BRIEF → Render all of the rows below as a Markdown table with two columns, Number and Line. Give each nonblank line its own numbered row, and leave out the blank lines.

[Saved entries]
=======

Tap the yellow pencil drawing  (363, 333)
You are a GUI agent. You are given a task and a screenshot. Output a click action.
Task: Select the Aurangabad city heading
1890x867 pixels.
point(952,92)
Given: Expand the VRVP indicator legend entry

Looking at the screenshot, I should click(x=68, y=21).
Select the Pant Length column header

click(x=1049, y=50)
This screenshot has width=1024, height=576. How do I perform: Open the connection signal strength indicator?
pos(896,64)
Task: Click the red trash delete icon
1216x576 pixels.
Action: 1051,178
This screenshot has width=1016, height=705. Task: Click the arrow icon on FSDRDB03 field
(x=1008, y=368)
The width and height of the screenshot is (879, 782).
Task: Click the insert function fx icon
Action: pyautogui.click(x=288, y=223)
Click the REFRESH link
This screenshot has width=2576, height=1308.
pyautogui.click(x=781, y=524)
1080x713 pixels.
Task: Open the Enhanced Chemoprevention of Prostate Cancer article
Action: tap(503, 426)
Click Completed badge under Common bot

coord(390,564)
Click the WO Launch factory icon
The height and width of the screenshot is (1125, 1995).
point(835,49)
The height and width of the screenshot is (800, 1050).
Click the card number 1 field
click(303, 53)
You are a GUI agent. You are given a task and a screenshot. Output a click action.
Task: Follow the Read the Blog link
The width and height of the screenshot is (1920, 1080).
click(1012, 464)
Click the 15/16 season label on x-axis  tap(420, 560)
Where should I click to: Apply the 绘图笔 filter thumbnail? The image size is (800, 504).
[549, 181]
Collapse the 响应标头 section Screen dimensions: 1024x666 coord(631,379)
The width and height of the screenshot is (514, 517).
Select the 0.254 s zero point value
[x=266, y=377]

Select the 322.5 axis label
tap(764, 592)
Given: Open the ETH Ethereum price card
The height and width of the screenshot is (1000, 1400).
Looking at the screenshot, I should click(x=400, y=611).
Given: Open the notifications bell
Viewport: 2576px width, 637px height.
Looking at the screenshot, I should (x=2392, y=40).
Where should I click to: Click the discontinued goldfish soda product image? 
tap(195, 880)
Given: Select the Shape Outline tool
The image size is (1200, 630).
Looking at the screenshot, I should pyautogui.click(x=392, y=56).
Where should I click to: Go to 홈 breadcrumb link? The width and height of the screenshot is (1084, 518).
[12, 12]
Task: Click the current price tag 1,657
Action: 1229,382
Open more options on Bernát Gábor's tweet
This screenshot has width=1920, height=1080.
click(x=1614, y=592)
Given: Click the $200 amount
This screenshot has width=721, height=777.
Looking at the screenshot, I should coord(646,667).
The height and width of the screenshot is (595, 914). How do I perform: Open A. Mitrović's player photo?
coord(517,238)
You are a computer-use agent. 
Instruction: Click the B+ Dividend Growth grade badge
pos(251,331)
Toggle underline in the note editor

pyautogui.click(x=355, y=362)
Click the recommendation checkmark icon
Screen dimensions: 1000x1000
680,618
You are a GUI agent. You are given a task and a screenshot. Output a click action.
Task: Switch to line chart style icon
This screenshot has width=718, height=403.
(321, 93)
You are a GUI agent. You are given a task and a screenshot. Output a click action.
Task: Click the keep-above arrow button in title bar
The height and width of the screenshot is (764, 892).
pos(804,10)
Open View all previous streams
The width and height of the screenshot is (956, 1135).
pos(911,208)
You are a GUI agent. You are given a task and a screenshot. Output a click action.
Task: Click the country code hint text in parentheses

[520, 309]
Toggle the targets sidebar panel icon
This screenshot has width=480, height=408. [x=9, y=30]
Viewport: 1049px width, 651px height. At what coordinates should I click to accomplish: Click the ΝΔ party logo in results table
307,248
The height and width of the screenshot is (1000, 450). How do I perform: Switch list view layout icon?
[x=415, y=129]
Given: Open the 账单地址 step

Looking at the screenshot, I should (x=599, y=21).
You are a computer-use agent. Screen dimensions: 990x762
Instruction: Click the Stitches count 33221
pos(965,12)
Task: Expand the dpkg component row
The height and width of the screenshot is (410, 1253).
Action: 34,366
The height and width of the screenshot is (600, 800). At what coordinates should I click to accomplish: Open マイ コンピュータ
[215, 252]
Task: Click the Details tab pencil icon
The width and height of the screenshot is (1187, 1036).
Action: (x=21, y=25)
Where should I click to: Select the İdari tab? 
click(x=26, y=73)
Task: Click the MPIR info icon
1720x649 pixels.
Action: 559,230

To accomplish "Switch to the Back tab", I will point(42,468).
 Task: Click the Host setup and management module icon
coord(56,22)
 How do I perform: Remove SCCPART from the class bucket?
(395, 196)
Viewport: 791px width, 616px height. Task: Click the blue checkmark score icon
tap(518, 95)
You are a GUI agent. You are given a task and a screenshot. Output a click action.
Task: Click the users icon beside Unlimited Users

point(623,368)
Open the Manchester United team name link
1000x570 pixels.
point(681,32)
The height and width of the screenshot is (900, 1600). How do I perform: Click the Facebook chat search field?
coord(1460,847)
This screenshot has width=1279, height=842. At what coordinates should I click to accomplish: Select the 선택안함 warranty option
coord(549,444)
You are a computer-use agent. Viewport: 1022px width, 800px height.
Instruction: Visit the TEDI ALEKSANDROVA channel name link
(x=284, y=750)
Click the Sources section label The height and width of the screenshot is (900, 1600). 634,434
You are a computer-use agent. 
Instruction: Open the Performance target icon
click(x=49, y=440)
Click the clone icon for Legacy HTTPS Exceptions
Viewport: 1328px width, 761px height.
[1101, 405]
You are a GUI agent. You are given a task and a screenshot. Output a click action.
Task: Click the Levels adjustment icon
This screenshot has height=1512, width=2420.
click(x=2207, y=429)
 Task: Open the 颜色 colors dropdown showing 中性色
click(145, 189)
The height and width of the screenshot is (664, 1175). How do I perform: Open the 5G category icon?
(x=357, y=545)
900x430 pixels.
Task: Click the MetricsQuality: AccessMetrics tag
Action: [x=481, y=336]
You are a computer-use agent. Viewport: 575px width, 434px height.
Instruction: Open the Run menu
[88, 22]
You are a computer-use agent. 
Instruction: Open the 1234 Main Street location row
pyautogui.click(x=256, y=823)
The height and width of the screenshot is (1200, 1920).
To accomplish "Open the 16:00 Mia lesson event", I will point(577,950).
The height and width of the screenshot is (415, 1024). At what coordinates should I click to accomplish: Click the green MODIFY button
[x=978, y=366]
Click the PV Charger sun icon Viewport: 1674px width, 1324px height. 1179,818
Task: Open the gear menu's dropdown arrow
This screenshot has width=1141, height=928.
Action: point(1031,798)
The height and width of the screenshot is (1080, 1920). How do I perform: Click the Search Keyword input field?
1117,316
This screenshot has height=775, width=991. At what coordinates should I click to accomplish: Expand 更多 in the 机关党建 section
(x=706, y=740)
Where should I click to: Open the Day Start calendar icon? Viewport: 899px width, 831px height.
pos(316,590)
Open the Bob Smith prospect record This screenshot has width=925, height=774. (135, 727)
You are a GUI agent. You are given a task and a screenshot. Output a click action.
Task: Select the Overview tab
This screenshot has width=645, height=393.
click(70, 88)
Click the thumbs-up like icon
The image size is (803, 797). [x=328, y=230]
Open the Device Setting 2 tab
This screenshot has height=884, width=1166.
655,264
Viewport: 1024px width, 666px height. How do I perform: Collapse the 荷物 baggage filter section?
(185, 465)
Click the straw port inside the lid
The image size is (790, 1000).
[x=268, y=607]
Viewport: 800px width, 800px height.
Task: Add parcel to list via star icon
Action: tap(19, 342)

=======

SOLUTION TO THIS EXERCISE →
| Number | Line |
|---|---|
| 1 | Tap the yellow pencil drawing  (363, 333) |
| 2 | You are a GUI agent. You are given a task and a screenshot. Output a click action. |
| 3 | Task: Select the Aurangabad city heading |
| 4 | 1890x867 pixels. |
| 5 | point(952,92) |
| 6 | Given: Expand the VRVP indicator legend entry |
| 7 | Looking at the screenshot, I should click(x=68, y=21). |
| 8 | Select the Pant Length column header |
| 9 | click(x=1049, y=50) |
| 10 | This screenshot has width=1024, height=576. How do I perform: Open the connection signal strength indicator? |
| 11 | pos(896,64) |
| 12 | Task: Click the red trash delete icon |
| 13 | 1216x576 pixels. |
| 14 | Action: 1051,178 |
| 15 | This screenshot has width=1016, height=705. Task: Click the arrow icon on FSDRDB03 field |
| 16 | (x=1008, y=368) |
| 17 | The width and height of the screenshot is (879, 782). |
| 18 | Task: Click the insert function fx icon |
| 19 | Action: pyautogui.click(x=288, y=223) |
| 20 | Click the REFRESH link |
| 21 | This screenshot has width=2576, height=1308. |
| 22 | pyautogui.click(x=781, y=524) |
| 23 | 1080x713 pixels. |
| 24 | Task: Open the Enhanced Chemoprevention of Prostate Cancer article |
| 25 | Action: tap(503, 426) |
| 26 | Click Completed badge under Common bot |
| 27 | coord(390,564) |
| 28 | Click the WO Launch factory icon |
| 29 | The height and width of the screenshot is (1125, 1995). |
| 30 | point(835,49) |
| 31 | The height and width of the screenshot is (800, 1050). |
| 32 | Click the card number 1 field |
| 33 | click(303, 53) |
| 34 | You are a GUI agent. You are given a task and a screenshot. Output a click action. |
| 35 | Task: Follow the Read the Blog link |
| 36 | The width and height of the screenshot is (1920, 1080). |
| 37 | click(1012, 464) |
| 38 | Click the 15/16 season label on x-axis  tap(420, 560) |
| 39 | Where should I click to: Apply the 绘图笔 filter thumbnail? The image size is (800, 504). |
| 40 | [549, 181] |
| 41 | Collapse the 响应标头 section Screen dimensions: 1024x666 coord(631,379) |
| 42 | The width and height of the screenshot is (514, 517). |
| 43 | Select the 0.254 s zero point value |
| 44 | [x=266, y=377] |
| 45 | Select the 322.5 axis label |
| 46 | tap(764, 592) |
| 47 | Given: Open the ETH Ethereum price card |
| 48 | The height and width of the screenshot is (1000, 1400). |
| 49 | Looking at the screenshot, I should click(x=400, y=611). |
| 50 | Given: Open the notifications bell |
| 51 | Viewport: 2576px width, 637px height. |
| 52 | Looking at the screenshot, I should (x=2392, y=40). |
| 53 | Where should I click to: Click the discontinued goldfish soda product image?  |
| 54 | tap(195, 880) |
| 55 | Given: Select the Shape Outline tool |
| 56 | The image size is (1200, 630). |
| 57 | Looking at the screenshot, I should pyautogui.click(x=392, y=56). |
| 58 | Where should I click to: Go to 홈 breadcrumb link? The width and height of the screenshot is (1084, 518). |
| 59 | [12, 12] |
| 60 | Task: Click the current price tag 1,657 |
| 61 | Action: 1229,382 |
| 62 | Open more options on Bernát Gábor's tweet |
| 63 | This screenshot has width=1920, height=1080. |
| 64 | click(x=1614, y=592) |
| 65 | Given: Click the $200 amount |
| 66 | This screenshot has width=721, height=777. |
| 67 | Looking at the screenshot, I should coord(646,667). |
| 68 | The height and width of the screenshot is (595, 914). How do I perform: Open A. Mitrović's player photo? |
| 69 | coord(517,238) |
| 70 | You are a computer-use agent.  |
| 71 | Instruction: Click the B+ Dividend Growth grade badge |
| 72 | pos(251,331) |
| 73 | Toggle underline in the note editor |
| 74 | pyautogui.click(x=355, y=362) |
| 75 | Click the recommendation checkmark icon |
| 76 | Screen dimensions: 1000x1000 |
| 77 | 680,618 |
| 78 | You are a GUI agent. You are given a task and a screenshot. Output a click action. |
| 79 | Task: Switch to line chart style icon |
| 80 | This screenshot has width=718, height=403. |
| 81 | (321, 93) |
| 82 | You are a GUI agent. You are given a task and a screenshot. Output a click action. |
| 83 | Task: Click the keep-above arrow button in title bar |
| 84 | The height and width of the screenshot is (764, 892). |
| 85 | pos(804,10) |
| 86 | Open View all previous streams |
| 87 | The width and height of the screenshot is (956, 1135). |
| 88 | pos(911,208) |
| 89 | You are a GUI agent. You are given a task and a screenshot. Output a click action. |
| 90 | Task: Click the country code hint text in parentheses |
| 91 | [520, 309] |
| 92 | Toggle the targets sidebar panel icon |
| 93 | This screenshot has width=480, height=408. [x=9, y=30] |
| 94 | Viewport: 1049px width, 651px height. At what coordinates should I click to accomplish: Click the ΝΔ party logo in results table |
| 95 | 307,248 |
| 96 | The height and width of the screenshot is (1000, 450). How do I perform: Switch list view layout icon? |
| 97 | [x=415, y=129] |
| 98 | Given: Open the 账单地址 step |
| 99 | Looking at the screenshot, I should (x=599, y=21). |
| 100 | You are a computer-use agent. Screen dimensions: 990x762 |
| 101 | Instruction: Click the Stitches count 33221 |
| 102 | pos(965,12) |
| 103 | Task: Expand the dpkg component row |
| 104 | The height and width of the screenshot is (410, 1253). |
| 105 | Action: 34,366 |
| 106 | The height and width of the screenshot is (600, 800). At what coordinates should I click to accomplish: Open マイ コンピュータ |
| 107 | [215, 252] |
| 108 | Task: Click the Details tab pencil icon |
| 109 | The width and height of the screenshot is (1187, 1036). |
| 110 | Action: (x=21, y=25) |
| 111 | Where should I click to: Select the İdari tab?  |
| 112 | click(x=26, y=73) |
| 113 | Task: Click the MPIR info icon |
| 114 | 1720x649 pixels. |
| 115 | Action: 559,230 |
| 116 | To accomplish "Switch to the Back tab", I will point(42,468). |
| 117 |  Task: Click the Host setup and management module icon |
| 118 | coord(56,22) |
| 119 |  How do I perform: Remove SCCPART from the class bucket? |
| 120 | (395, 196) |
| 121 | Viewport: 791px width, 616px height. Task: Click the blue checkmark score icon |
| 122 | tap(518, 95) |
| 123 | You are a GUI agent. You are given a task and a screenshot. Output a click action. |
| 124 | Task: Click the users icon beside Unlimited Users |
| 125 | point(623,368) |
| 126 | Open the Manchester United team name link |
| 127 | 1000x570 pixels. |
| 128 | point(681,32) |
| 129 | The height and width of the screenshot is (900, 1600). How do I perform: Click the Facebook chat search field? |
| 130 | coord(1460,847) |
| 131 | This screenshot has width=1279, height=842. At what coordinates should I click to accomplish: Select the 선택안함 warranty option |
| 132 | coord(549,444) |
| 133 | You are a computer-use agent. Viewport: 1022px width, 800px height. |
| 134 | Instruction: Visit the TEDI ALEKSANDROVA channel name link |
| 135 | (x=284, y=750) |
| 136 | Click the Sources section label The height and width of the screenshot is (900, 1600). 634,434 |
| 137 | You are a computer-use agent.  |
| 138 | Instruction: Open the Performance target icon |
| 139 | click(x=49, y=440) |
| 140 | Click the clone icon for Legacy HTTPS Exceptions |
| 141 | Viewport: 1328px width, 761px height. |
| 142 | [1101, 405] |
| 143 | You are a GUI agent. You are given a task and a screenshot. Output a click action. |
| 144 | Task: Click the Levels adjustment icon |
| 145 | This screenshot has height=1512, width=2420. |
| 146 | click(x=2207, y=429) |
| 147 |  Task: Open the 颜色 colors dropdown showing 中性色 |
| 148 | click(145, 189) |
| 149 | The height and width of the screenshot is (664, 1175). How do I perform: Open the 5G category icon? |
| 150 | (x=357, y=545) |
| 151 | 900x430 pixels. |
| 152 | Task: Click the MetricsQuality: AccessMetrics tag |
| 153 | Action: [x=481, y=336] |
| 154 | You are a computer-use agent. Viewport: 575px width, 434px height. |
| 155 | Instruction: Open the Run menu |
| 156 | [88, 22] |
| 157 | You are a computer-use agent.  |
| 158 | Instruction: Open the 1234 Main Street location row |
| 159 | pyautogui.click(x=256, y=823) |
| 160 | The height and width of the screenshot is (1200, 1920). |
| 161 | To accomplish "Open the 16:00 Mia lesson event", I will point(577,950). |
| 162 | The height and width of the screenshot is (415, 1024). At what coordinates should I click to accomplish: Click the green MODIFY button |
| 163 | [x=978, y=366] |
| 164 | Click the PV Charger sun icon Viewport: 1674px width, 1324px height. 1179,818 |
| 165 | Task: Open the gear menu's dropdown arrow |
| 166 | This screenshot has width=1141, height=928. |
| 167 | Action: point(1031,798) |
| 168 | The height and width of the screenshot is (1080, 1920). How do I perform: Click the Search Keyword input field? |
| 169 | 1117,316 |
| 170 | This screenshot has height=775, width=991. At what coordinates should I click to accomplish: Expand 更多 in the 机关党建 section |
| 171 | (x=706, y=740) |
| 172 | Where should I click to: Open the Day Start calendar icon? Viewport: 899px width, 831px height. |
| 173 | pos(316,590) |
| 174 | Open the Bob Smith prospect record This screenshot has width=925, height=774. (135, 727) |
| 175 | You are a GUI agent. You are given a task and a screenshot. Output a click action. |
| 176 | Task: Select the Overview tab |
| 177 | This screenshot has width=645, height=393. |
| 178 | click(70, 88) |
| 179 | Click the thumbs-up like icon |
| 180 | The image size is (803, 797). [x=328, y=230] |
| 181 | Open the Device Setting 2 tab |
| 182 | This screenshot has height=884, width=1166. |
| 183 | 655,264 |
| 184 | Viewport: 1024px width, 666px height. How do I perform: Collapse the 荷物 baggage filter section? |
| 185 | (185, 465) |
| 186 | Click the straw port inside the lid |
| 187 | The image size is (790, 1000). |
| 188 | [x=268, y=607] |
| 189 | Viewport: 800px width, 800px height. |
| 190 | Task: Add parcel to list via star icon |
| 191 | Action: tap(19, 342) |